Armed with our algorithm and our three implementations (perfect, realistic-analog and Trotterised-digital) we are ready to go. We find the error budget using the first two implementations and, using our third implementation, the number of gates required to match this. It is only possible to do this using small systems which we are able to simulate classically (exactly because of the fact that we’ve chosen an algorithm that classical computers find hard!). We run simulations for small systems of different sizes, using the corresponding number of qubits for the simulation, to find the number of gates needed for each size. From this we can determine the relation between the system size and the number of gates needed and hence calculate how many gates we would need for larger system sizes, beyond classical simulation capabilities. Systems of this size are already realised at Pasqal, as described in this previous blog post. In the end, if the quantum mountaineer has chosen the mountain corresponding to simulating a quantum quench, then, if she knows how many perfect logical gates she has available to her and the date of the expedition, she can find which path to take by looking at the main figure to find her ‘location on the map’ which tells her which path (mode) to take. It’s very likely to be the analog one!

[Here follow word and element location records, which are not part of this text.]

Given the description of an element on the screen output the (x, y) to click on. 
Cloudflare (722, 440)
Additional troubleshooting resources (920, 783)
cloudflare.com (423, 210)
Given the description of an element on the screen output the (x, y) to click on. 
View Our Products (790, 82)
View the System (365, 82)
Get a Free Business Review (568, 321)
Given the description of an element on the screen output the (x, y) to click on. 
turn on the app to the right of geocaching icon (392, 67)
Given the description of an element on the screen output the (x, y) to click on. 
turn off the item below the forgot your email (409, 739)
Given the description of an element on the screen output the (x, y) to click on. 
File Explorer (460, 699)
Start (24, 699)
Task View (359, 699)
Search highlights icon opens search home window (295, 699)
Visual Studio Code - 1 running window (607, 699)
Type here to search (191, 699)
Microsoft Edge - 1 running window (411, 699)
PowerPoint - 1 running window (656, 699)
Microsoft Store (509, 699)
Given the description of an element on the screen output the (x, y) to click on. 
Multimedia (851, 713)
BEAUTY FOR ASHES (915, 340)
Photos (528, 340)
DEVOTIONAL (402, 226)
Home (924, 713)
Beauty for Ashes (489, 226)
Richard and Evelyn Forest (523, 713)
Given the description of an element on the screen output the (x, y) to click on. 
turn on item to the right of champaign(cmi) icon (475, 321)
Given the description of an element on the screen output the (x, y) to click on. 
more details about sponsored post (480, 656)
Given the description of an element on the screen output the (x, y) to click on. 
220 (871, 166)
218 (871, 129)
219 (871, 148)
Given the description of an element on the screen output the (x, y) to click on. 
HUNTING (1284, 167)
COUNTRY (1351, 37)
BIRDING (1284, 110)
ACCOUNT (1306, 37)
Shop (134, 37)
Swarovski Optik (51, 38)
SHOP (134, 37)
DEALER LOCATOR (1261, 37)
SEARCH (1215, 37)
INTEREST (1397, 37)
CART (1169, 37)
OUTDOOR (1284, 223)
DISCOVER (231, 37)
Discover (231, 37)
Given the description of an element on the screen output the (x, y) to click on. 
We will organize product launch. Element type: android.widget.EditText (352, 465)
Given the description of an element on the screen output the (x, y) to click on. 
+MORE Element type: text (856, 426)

Pasqal-illustration-small-Magnifying glass

Expert Corner: Assumptions and Obstacles on the path

In the interest of brevity (and storytelling) we have of course left out some of the details here which in turn will have an impact on the values and reliability of the results. For full transparency we note the main decisions and implications here:

  • This result will be different for different problems and different observables, we chose a quantum Ising-like quench as this is the native Hamiltonian of the Rydberg atom system. We chose the measured value to be a two point correlator between the centre and corner atoms, behaviour was similar for other two point correlators
  • The results are specific to the assumed error model(s) of the analog system as lower analog errors will decrease the error budget and hence require more digital gates to reach the same budget. We have used the current generation error model and the expected model for our future generations of devices. Improvements in the analog hardware may increase the gate counts required.
  • From the perfect (logical) gates figure you’ll see that we have data only for small systems and have used it to make estimates about much larger systems. The feasibility of this extrapolation is likely to be the largest source of uncertainty in our calculations
  • We have assumed our digital gates and qubits to be perfect. Realistically this requires logical gates and qubits and use of error correction. In order to obtain estimates for the number of physical qubits and gates needed we would need to make an assumption about which fault tolerant scheme is being used in order to calculate the resulting overhead in physical gate and qubit numbers, which are typically significant. Alternately we could assume no error correction and that these gates are physical but then we would need to include realistic digital gate errors in our simulations which would reduce the accuracy of the digital mode.
  • We have assumed full connectivity of the digital implementation. In practice realistic (reduced) connectivity will add further overhead in gate counts.
  • We have not worked hard to optimise the digital circuit (i.e we have built the digital circuit to implement the algorithm in the simplest way (1st order Trotter)), we may be able to reduce the amount of digital resources required if we optimised this further.